Voilà quel est le cœur de la mission. Sœur Donata raconte, en s’émerveillant de l’attention provoquée chez ceux qui l’écoutent à des milliers de kilomètres de là. Son travail dans l’ombre ne connaît pas de repos et porte notamment sur l’éducation à la maternité et à l’alimentation des femmes qui arrivent avec des enfants squelettiques. « Il arrive que les mères se portent bien et que les enfants soient mal nourris, cela semble paradoxal, mais il se trouve que ces femmes qui ont beaucoup d’enfants ne puissent pas nourrir correctement les plus petits, ou ignorent les bases de l’alimentation, ou même négligent les enfants des hommes qui les ont ensuite abandonnées.

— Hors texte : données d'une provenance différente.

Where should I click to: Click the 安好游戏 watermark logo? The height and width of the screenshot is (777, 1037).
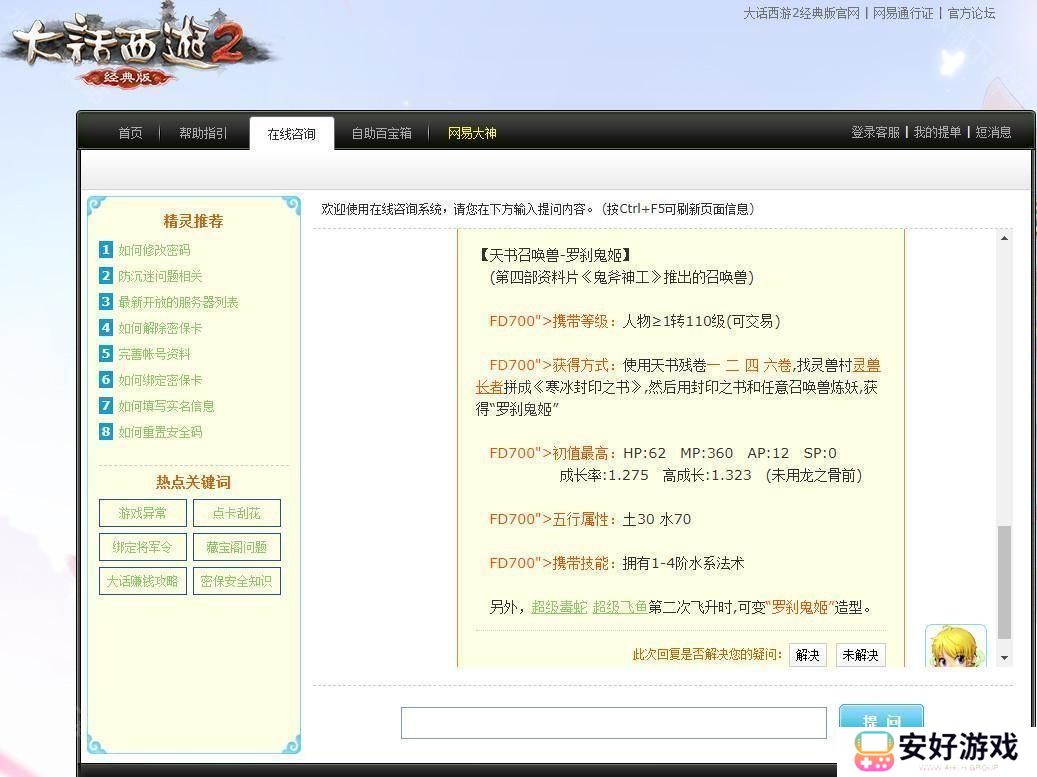935,749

Il ne s’agit pas de pauvreté matérielle, la forêt offre beaucoup ». Parfois, au contraire, c’est le paludisme/malaria : « De très jeunes enfants arrivent alors qu’il n’y a plus rien à faire et alors, en tant que femme de foi, je me demande pourquoi se produit cette injustice ».

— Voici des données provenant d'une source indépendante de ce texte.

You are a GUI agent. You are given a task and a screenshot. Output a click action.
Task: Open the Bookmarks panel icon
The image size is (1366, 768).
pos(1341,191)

Et puis il y a une deuxième mission qui concerne le personnel infirmier qui a besoin de formation. « Les cours pour les infirmier(e)s ne durent que neuf mois, il n’y a aucune obligation de mise à jour, nous nous contentons d’un manuel de Médecins sans frontières et aussi grâce à mon expérience d’infirmière professionnelle ». C’est pourquoi, en plus de l’activité de gestion pour laquelle elle a été envoyée à Zomea, la missionnaire se rend souvent en consultation externe pour donner un avis supplémentaire et établir un diagnostic avec l’infirmier(e) responsable de la consultation. « Ma présence est une aide médicale mais elle est également importante afin d’empêcher la réapparition d’anciens héritages de pouvoir, même involontaires, entre les infirmiers(e) bantou(e)s et les patients pygmées. Si je dois trouver une image, je dirais que souvent il m’appartient d’huiler les mécanismes des relations pour que les choses aillent dans le bon sens ».